– Вот теперь смотри! – говорил мне дядя. – Погоди, и тебя самого научим печатать.
– Все это хорошо, – говорил отец. – Только опять вас прошу: пожалуйста, до времени никому о нем ни слова.
Но осторожные предупреждения отца остались втуне. Уже к вечеру стали заходить кое-кто из интимных друзей нашей семьи, и, как будто случайно заглядывая в маленький кабинет, куда все же по настоянию отца был передвинут и спрятан он, они изумленно-весело вскрикивали: «А! Приехала штучка-то?.. Пора, пора! Не все же из казенного горшка похлебку хлебать… Пора и свой заводить»[2]. И, хитро подмигивая, они весело потирали руки и похлопывали отца по плечу.
Через неделю, когда приехал дядя Александр из Р., в нашем зальце уже опять собрался наш интимный кружок, раньше принимавший такое деятельное участие в обсуждении крестьянского вопроса.
– Слышали, слышали! Привезли его?.. Да? – выкрикивал каждый, входя и особенно выразительно пожимая руку отцу. – Великолепно!.. Значит, начинаем? Пора, пора…

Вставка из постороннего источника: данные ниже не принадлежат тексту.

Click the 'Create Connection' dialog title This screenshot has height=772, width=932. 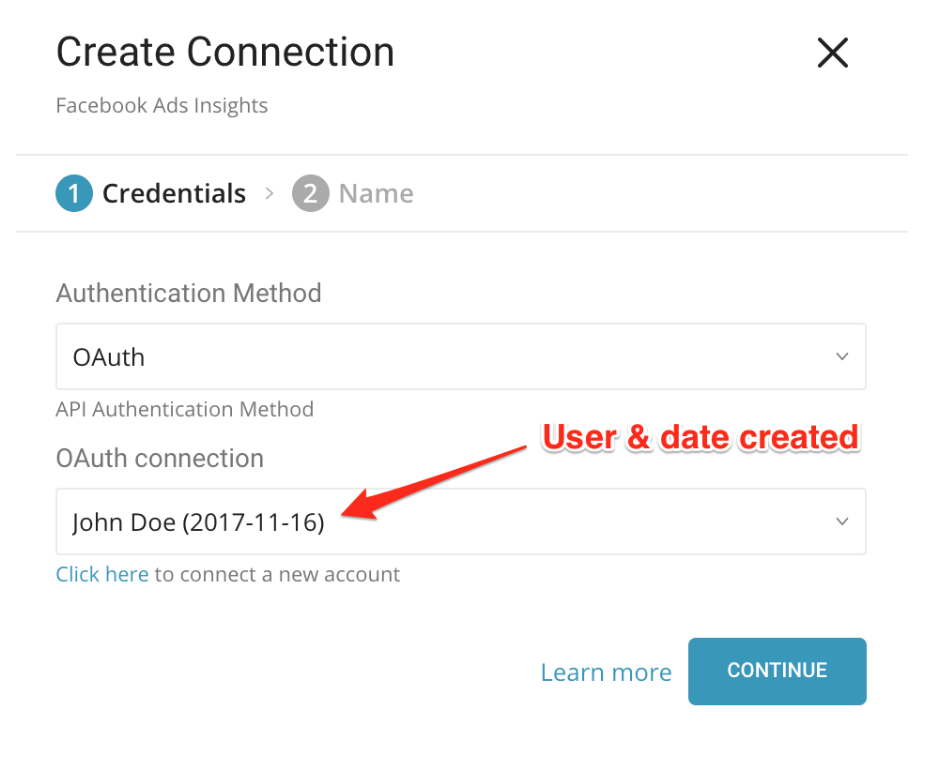coord(225,53)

– Господа! надо повременить, – смущенно говорил отец. – В особенности надо избегать излишних разговоров об этом… Ведь нет еще разрешения… Мне говорят: «Вишь, чего захотели! Частную свободную типографию у нас, здесь!.. Э! Об этом надо подумать да подумать»…
– Вздор!.. Нечего на них обращать внимания… Не те времена!.. Пишите прямо в Петербург, – отвечали отцу. – А пока что – канитель тянуть нечего. Надо подготовляться энергично, чтобы с осени двинуть дело с своей газетой… Дело для нас новое, нас тоже не скоро раскачаешь…

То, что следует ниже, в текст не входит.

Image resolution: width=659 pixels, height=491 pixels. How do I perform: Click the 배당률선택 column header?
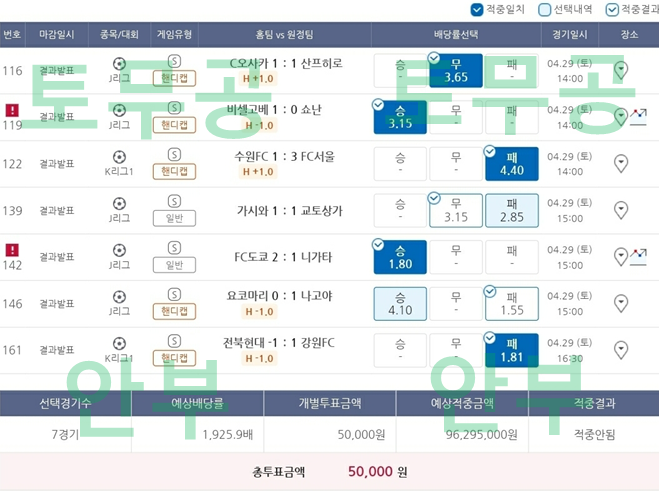[456, 34]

– Начинать, начинать! Раз он здесь, с нами, наш собственный, значит дело в шляпе…
– Садитесь, господа… Будем вырабатывать программу, намечать сотрудников…
– Позвольте… Так нельзя, – возразил один из юмористов нашего кружка, почтенный толстяк из дворян, составивший себе в городе громкую известность мастерским чтением сатир Салтыкова-Щедрина. – Надо, господа, прежде всего окрестить нарождающееся детище… Все честь честью… Прошу приступить… А вот я, кстати, захватил с собой и проектец наименования, который у меня уже давно был обдуман… Прошу внимания и оценки.

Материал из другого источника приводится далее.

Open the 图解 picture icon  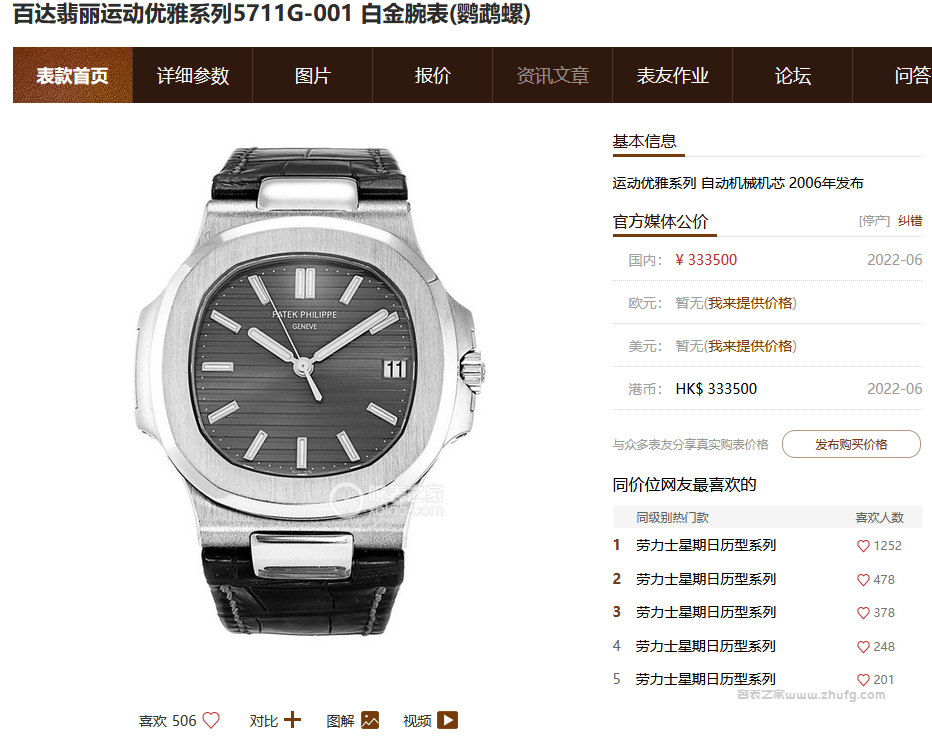click(x=370, y=720)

И наш юморист, вынув из бокового кармана сложенный лист, тщательно развернул его на столе: это была заглавная виньетка.
– Прежде всего, господа, должен вас предварить, что это вовсе не плод моего юмористического легкомыслия. Напротив, здесь все строго взвешено и обдумано, со всех точек зрения: государственно-исторической, культурной, экономической и прочее… Известно ли вам, господа, что уездные гербы нашей губернии представляют собою некое эмблематическое изображение тех культурно-духовных приобретений, на вящее усовершенствование которых наш русский народ с усердием, достойным лучшей участи, потратил ни много ни мало – тысячу лет? Взять эти эмблемы в основу имени нового нашего органа показалось мне идеей поистине блестящей… Прошу взглянуть… Не находите ли – как, можно сказать, гениально-удачно удалось мне скомбинировать, например, хотя бы букву В из муромских калачей и вязниковского вяза?.. Или, например, букву И из переяславских селедок?..
– Браво, браво!.. Бесподобно! – закричала молодежь, разразившись веселым смехом. – Более удачное начало трудно придумать…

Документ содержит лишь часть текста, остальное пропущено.